§ Your instructions: Please retype the records below exactly, from the first line down to and including the line with "Given: Click the 要求完成期限 column header".

§ Given data:
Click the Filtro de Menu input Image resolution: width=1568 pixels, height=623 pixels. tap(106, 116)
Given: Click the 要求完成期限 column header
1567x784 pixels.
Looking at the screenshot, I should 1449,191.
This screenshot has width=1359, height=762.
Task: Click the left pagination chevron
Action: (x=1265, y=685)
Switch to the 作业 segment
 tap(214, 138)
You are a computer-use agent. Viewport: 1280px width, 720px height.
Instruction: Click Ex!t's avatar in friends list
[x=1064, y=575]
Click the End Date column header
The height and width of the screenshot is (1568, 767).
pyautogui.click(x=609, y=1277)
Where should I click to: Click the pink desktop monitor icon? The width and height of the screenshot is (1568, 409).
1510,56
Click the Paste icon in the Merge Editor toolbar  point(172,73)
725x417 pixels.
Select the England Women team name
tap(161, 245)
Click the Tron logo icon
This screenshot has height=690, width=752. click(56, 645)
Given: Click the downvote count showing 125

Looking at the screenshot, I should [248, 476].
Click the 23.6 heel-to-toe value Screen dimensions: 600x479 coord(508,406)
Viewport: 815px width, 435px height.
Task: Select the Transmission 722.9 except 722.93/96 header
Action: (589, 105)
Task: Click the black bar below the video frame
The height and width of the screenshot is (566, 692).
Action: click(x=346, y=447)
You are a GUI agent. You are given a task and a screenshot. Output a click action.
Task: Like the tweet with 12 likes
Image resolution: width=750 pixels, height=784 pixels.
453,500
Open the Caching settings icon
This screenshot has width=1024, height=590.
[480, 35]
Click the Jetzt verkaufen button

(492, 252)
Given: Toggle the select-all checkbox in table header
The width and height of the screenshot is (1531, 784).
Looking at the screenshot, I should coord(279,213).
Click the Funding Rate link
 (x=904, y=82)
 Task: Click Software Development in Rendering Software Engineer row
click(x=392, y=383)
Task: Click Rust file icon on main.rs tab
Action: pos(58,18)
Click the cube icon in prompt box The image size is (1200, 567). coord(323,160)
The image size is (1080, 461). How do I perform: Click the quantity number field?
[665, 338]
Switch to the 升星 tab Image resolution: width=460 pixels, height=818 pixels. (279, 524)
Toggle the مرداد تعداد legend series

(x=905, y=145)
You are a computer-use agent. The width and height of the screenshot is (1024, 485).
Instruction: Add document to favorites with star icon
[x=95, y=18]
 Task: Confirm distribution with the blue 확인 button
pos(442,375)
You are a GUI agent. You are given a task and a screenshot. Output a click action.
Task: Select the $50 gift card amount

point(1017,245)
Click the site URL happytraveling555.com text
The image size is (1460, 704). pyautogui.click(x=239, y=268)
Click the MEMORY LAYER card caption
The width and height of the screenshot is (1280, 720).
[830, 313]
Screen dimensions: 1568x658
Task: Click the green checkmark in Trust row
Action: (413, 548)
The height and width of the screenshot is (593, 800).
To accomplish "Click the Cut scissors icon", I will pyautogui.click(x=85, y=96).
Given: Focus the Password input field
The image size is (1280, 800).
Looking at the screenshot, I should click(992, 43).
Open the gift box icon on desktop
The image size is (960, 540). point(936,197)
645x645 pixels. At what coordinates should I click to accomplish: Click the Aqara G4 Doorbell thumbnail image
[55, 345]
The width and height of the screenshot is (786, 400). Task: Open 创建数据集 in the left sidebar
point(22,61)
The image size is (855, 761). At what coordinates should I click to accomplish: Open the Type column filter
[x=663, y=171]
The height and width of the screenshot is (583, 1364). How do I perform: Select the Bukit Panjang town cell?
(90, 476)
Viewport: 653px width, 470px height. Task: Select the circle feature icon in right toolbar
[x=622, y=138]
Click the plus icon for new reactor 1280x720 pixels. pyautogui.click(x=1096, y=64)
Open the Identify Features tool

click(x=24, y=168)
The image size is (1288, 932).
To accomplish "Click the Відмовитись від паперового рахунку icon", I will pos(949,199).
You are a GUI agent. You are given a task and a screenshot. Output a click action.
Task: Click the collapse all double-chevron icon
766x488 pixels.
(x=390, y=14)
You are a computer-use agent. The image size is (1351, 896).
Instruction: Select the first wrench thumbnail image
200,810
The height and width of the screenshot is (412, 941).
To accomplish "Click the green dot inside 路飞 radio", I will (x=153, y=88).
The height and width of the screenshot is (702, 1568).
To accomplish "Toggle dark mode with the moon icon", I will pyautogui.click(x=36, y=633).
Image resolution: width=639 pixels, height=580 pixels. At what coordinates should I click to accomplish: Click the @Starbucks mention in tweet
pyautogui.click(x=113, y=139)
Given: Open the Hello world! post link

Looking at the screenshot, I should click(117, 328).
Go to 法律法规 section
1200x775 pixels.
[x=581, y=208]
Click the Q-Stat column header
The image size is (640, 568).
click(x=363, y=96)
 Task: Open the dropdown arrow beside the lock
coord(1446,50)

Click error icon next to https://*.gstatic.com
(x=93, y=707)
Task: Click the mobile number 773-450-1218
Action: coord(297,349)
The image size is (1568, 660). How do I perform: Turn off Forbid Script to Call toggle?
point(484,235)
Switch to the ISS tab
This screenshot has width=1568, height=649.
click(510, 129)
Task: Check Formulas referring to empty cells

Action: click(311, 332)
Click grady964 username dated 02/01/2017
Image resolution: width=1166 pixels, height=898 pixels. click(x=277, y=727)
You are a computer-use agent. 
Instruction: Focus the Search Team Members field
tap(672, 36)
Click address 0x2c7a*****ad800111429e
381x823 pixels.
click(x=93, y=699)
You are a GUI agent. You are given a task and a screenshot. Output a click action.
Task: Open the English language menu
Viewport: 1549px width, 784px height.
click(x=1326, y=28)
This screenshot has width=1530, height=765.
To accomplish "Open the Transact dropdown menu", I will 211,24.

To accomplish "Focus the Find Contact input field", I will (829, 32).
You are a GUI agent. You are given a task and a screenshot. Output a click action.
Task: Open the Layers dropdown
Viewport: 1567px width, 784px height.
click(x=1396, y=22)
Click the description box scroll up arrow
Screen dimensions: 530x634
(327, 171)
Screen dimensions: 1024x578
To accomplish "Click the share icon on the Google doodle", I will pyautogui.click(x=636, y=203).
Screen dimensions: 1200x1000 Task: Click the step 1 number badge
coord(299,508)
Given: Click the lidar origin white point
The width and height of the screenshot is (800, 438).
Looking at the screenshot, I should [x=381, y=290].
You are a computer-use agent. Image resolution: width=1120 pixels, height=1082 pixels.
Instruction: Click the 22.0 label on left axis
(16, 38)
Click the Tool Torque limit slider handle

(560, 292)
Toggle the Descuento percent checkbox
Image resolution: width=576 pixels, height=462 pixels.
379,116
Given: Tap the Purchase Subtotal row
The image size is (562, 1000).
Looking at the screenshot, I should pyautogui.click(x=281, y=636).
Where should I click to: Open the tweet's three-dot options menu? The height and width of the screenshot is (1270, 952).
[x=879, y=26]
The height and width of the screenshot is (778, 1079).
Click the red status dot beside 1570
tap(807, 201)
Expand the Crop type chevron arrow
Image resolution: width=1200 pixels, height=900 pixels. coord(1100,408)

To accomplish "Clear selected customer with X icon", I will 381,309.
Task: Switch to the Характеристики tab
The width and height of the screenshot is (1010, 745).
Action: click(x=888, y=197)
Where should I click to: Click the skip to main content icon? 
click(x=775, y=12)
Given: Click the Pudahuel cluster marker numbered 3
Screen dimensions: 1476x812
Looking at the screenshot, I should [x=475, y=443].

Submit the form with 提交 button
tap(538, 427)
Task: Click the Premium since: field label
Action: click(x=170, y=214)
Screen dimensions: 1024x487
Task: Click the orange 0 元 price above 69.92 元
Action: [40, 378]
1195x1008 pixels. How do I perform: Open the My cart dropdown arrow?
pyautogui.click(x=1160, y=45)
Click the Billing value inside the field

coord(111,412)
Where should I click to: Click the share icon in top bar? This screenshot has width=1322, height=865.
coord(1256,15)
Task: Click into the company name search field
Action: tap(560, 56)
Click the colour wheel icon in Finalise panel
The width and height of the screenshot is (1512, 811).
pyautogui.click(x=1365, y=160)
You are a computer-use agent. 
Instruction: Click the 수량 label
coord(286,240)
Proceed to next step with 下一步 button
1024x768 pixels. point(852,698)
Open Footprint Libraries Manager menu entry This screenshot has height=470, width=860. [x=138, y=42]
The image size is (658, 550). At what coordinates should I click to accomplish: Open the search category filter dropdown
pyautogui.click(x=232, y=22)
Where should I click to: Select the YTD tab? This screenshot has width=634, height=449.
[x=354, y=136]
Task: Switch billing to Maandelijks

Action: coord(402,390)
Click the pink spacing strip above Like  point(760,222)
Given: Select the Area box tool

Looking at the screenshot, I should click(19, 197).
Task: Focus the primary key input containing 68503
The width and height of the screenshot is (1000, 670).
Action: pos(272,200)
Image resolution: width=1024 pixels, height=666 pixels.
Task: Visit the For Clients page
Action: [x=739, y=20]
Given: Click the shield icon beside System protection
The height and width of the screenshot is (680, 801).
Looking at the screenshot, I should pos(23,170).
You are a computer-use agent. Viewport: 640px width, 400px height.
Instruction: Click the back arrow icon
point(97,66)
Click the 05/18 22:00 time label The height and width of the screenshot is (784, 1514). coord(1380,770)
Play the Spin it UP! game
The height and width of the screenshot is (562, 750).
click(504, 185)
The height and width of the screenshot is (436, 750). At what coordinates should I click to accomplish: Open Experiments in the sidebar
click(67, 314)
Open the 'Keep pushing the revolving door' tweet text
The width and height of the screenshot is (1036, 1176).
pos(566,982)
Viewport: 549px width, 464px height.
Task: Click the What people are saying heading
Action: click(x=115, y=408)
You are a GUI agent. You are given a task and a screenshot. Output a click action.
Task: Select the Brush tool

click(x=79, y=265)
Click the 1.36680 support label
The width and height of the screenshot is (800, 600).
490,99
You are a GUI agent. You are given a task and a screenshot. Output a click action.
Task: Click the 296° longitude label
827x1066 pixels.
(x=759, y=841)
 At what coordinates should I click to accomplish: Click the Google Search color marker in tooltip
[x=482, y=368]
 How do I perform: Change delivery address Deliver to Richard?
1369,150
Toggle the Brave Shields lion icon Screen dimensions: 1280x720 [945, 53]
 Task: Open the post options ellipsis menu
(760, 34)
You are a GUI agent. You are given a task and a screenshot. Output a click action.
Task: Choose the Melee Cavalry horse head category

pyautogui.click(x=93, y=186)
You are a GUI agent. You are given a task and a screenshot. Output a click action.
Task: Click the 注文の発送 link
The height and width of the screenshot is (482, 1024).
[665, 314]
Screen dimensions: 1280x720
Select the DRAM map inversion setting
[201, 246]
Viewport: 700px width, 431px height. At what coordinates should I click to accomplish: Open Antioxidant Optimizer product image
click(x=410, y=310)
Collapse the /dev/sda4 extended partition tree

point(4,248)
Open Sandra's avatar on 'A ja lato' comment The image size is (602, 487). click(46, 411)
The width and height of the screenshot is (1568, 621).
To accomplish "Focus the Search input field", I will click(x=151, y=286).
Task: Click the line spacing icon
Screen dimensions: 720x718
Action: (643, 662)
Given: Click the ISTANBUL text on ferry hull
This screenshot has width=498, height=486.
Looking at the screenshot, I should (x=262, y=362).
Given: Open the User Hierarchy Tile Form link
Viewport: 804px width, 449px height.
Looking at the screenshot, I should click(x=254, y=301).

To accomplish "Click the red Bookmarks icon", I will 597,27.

§ Answer section:
Click the Filtro de Menu input Image resolution: width=1568 pixels, height=623 pixels. tap(106, 116)
Given: Click the 要求完成期限 column header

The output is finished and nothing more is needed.